Kokkosphären Panzer in Blau
Phytoplankton & coccolithophores

Kokkosphären Panzer in Blau

Der Blick fällt vollständig auf eine einzelne *Emiliania huxleyi*-Zelle, die wie ein bernsteinfarbener Mond das gesamte Sichtfeld ausfüllt: ein kaum acht Mikrometer messender, warm leuchtender Körper, dessen Chloroplasten ein honigfarbenes Licht nach außen diffundieren lassen, während eine Rüstung aus zwanzig ineinandergreifenden Kalzitkartuschen — den Coccolithen — die Zelle mit uhrmacherischer Präzision umschließt.

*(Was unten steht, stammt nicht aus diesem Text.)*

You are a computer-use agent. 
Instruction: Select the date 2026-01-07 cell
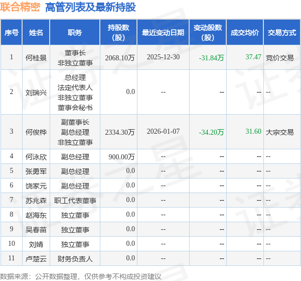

Jede dieser kristallinen Kalkscheiben ist selbst ein winziges Prisma, das das von weit oben herabfallende 480-Nanometer-Licht in kurze spektrale Aufblitze bricht: Eisblau geht in Violett über, ein Hauch Mintgrün flackert an einer Kristallkante auf und erlischt sofort wieder. Im Wasser ringsum, dessen Ultramarin keine terrestrische Entsprechung kennt — ein Blau, das schon Meter Meeressäule gefiltert und verdichtet hat —, treiben einzelne losgelöste Coccolithen als winzige Lichtscheiben durch die Wassersäule und rotieren langsam im thermischen Rauschen der Brownschen Bewegung. Diese Zelle ist gleichzeitig Bauwerk und Seifenblase: eine biologisch mineralisierte Architektur, die aus gelöstem Calciumcarbonat in einem Prozess sekretiert wird, der Millionen von Jahren geologischer Kalkablagerungen antreibt — und die dennoch bei der geringsten mechanischen Störung zerfällt.